Off To A Flying Start

Today was our first official day back at (home) school after an enjoyable Summer spent mostly by the sea. I know there are some home schoolers out there who don't believe that learning ever stops for a child, but for me, I needed a break even if the children didn't! 


To celebrate the start of our second home school year I had planned to take the children to the Cotswold Water Park. As usual, they had other ideas. 

Jenson definitely understands that home schooling means learning and was well aware that today marked his first day back. He acknowledged this by not even bothering to ask for the TV to be turned on and instead delved into the craft cupboard for the first time in about six weeks. By the time Simon got up at 7.30am home schooling was in full force. The beginnings of a giant rocket could just about be seen under two tons of tissue paper and glue! Much as I've enjoyed our lazy Summer mornings this past month or so, it was great to see Jenson's enthusiasm.


The day I had planned for us to spend on the sand turned into a day spent in space! Out came the books and I read the children space facts while they crafted. We learned about Neil Armstrong and Buzz Aldrin. Jenson was keen to know how old Neil Armstrong was when he landed on the moon, (39) and when he landed on the moon, (July 20th 1969 - Apollo 11 mission) I explained how they had left a flag to show they had visited. Jenson's response? "I wondered why Ben and Holly left a flag when they visited the moon!!" 

The most fascinating piece of information by far though came in the form of Spaghettification, a process which a person would go through if they got sucked into a blackhole. It's as the name suggests - you end up looking like a piece of spaghetti! We all love this term but a blackhole won't be on our field trip list any time soon!!

I was most impressed with the completed rocket, so much so that I climbed into the loft and retrieved the rocket Jenson had made roughly this time last year. I find the timing of the two rockets quite uncanny but what's really interesting is the natural development Jenson has made in this short space of time. 
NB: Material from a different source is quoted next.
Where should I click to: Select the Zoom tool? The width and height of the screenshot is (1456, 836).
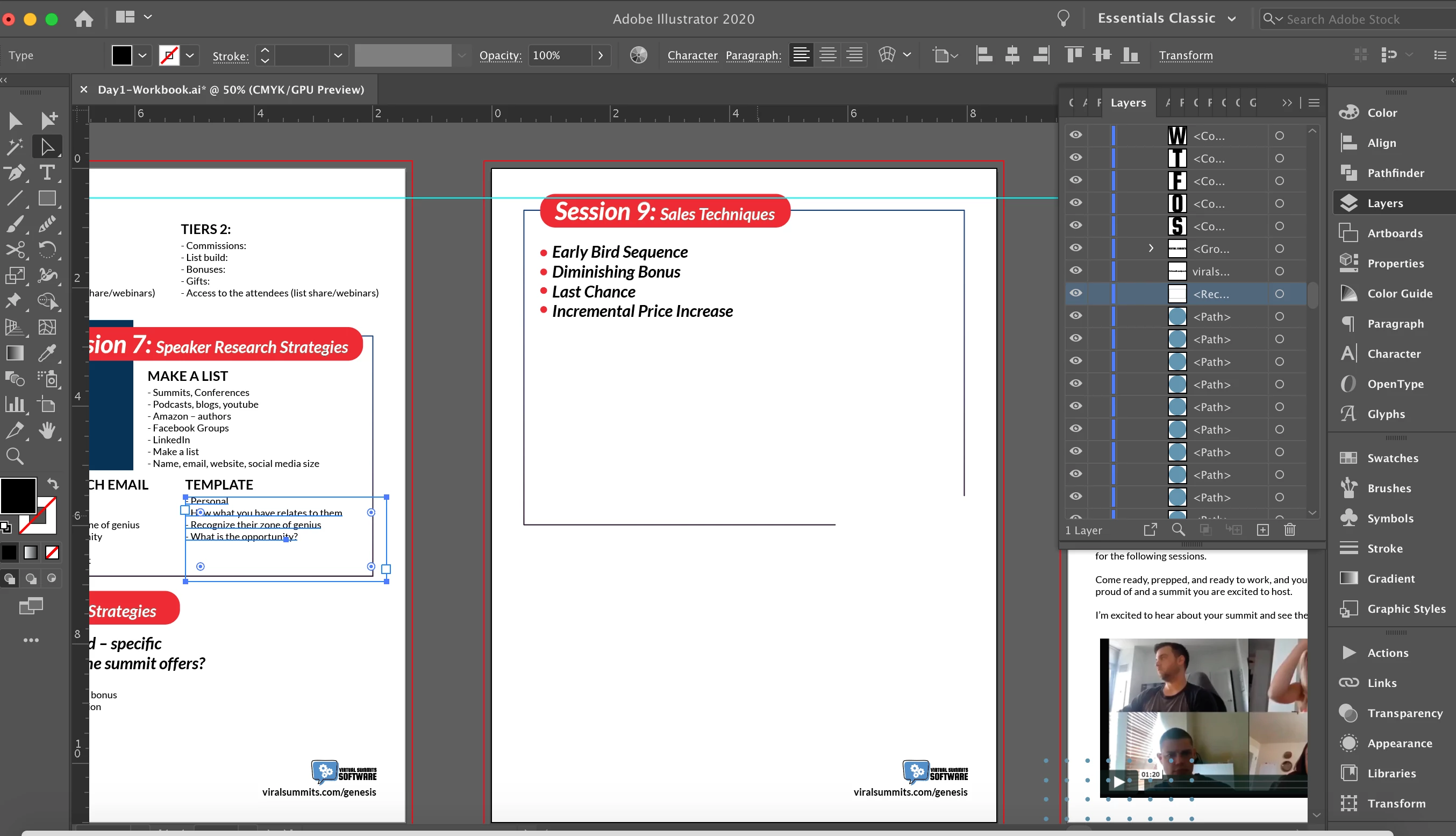click(x=15, y=457)
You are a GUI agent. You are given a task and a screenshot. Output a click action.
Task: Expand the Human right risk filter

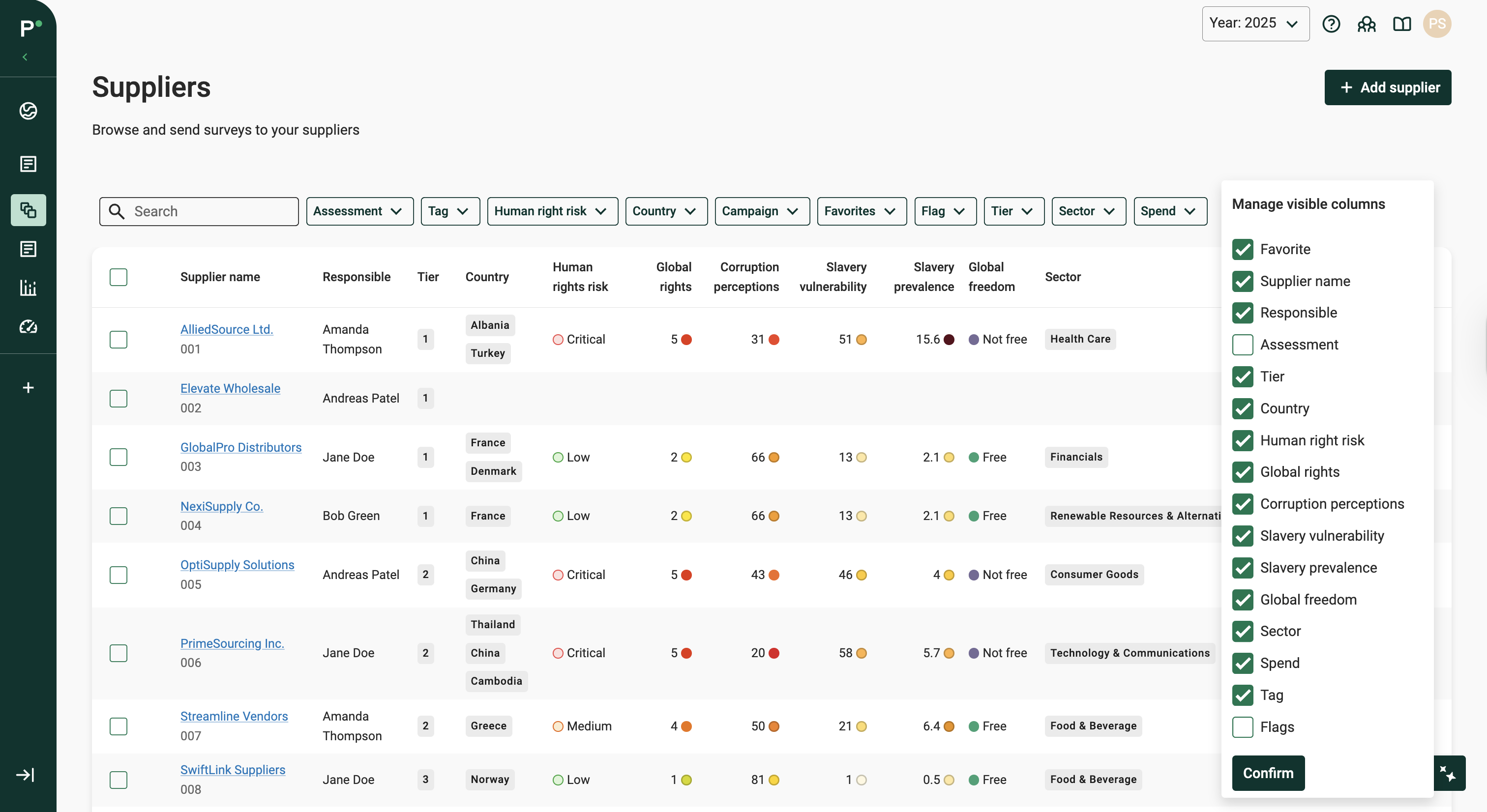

The most obvious difference is the size - whereas 2016's model is quite basic in its construction, (plastic bottle for the body and a paper cone for the nose), there are clear technical advances in this year's model. For instance, there are four connecting parts instead of two. We keep with a paper cone for the nose, but moving down the rocket we then come to the cardboard innards of a toilet roll for the upper part of the ship, which is connected to a large cardboard tube, (previously used as packaging for bathroom smellies) for the lower part and finally a plastic container previously used as a take away dish for mushy peas from the chip shop!

The differences continue with the window detailing. Instead of rather crude cut out cardboard windows, we have actual holes that perhaps offer better visibility. The fins are also bigger. Whereas last year's model only had two small ones, the upgrades in 2017 mean this new rocket has four fins. And finally, perhaps the biggest improvement in 2017's model is the thrust - that part of the rocket that boosts it into space and pulls it away from Earth's gravity. This new rocket has a spring, and not just any spring, it's a bespoke, one off, hand made prototype that cannot be found anywhere else in the world. As far as I know, only one of its kind has ever been made and was produced right here in Cheltenham!!   
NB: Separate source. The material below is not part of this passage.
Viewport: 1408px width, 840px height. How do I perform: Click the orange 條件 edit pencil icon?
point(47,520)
We took a break for lunch, after which Jenson very kindly offered to do the washing up. 


We've had a super first day back at (home) school. I even managed to dig out our giant beach ball from the loft. It is the moon, in case you were wondering. Jenson had terrific fun launching his rockets off it and strapping random Lego figures to the front of them for what must have been an absolutely terrifying journey!!
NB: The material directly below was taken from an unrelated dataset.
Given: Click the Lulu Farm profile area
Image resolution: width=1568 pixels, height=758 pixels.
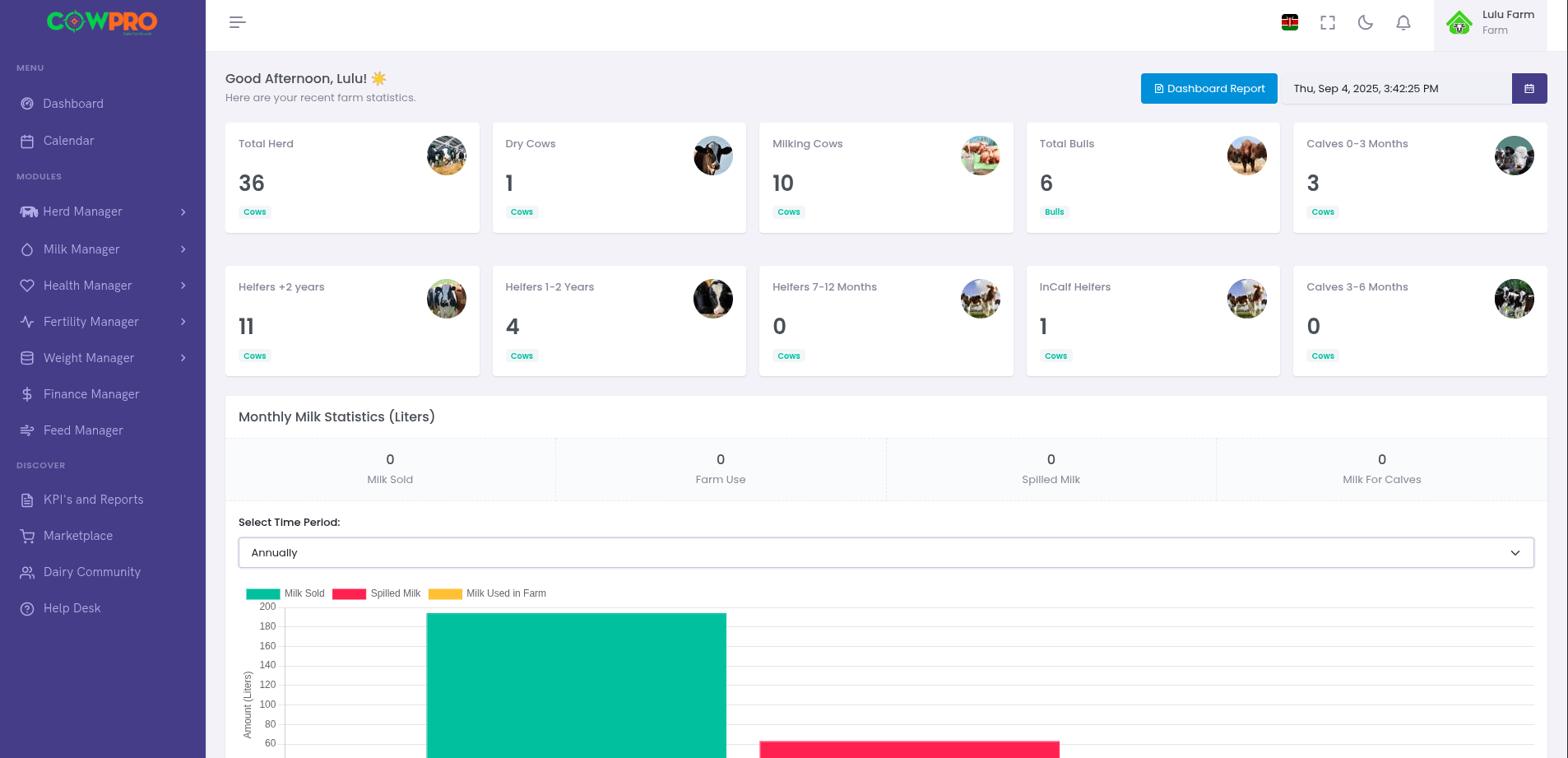Looking at the screenshot, I should point(1491,22).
Speaking of journeys, I feel our home education one is taking a slightly more organised route this year. Looking back on the last twelve months, I pretty much winged it for the most part. Going forwards, I've already drawn up a curriculum schedule for the next two months and actually have a curriculum book to write down weekly lesson plans. Wren is in nursery for two days a week, which means I can spend two full days with Jenson focusing on reading, writing and maths. We are also getting him a tutor for two hours a week. I'm much clearer and perhaps feel more confident in how I plan to approach home ed this year too. When the schools take their holidays, so will we. This will give me time to clear work, think about projects and topics for the coming months and not feel guilty that the children are on their fifth episode of Peppa Pig. By all accounts, one can learn a lot from Peppa, George and co anyway, so perhaps not all doom and gloom for my little telly addicts.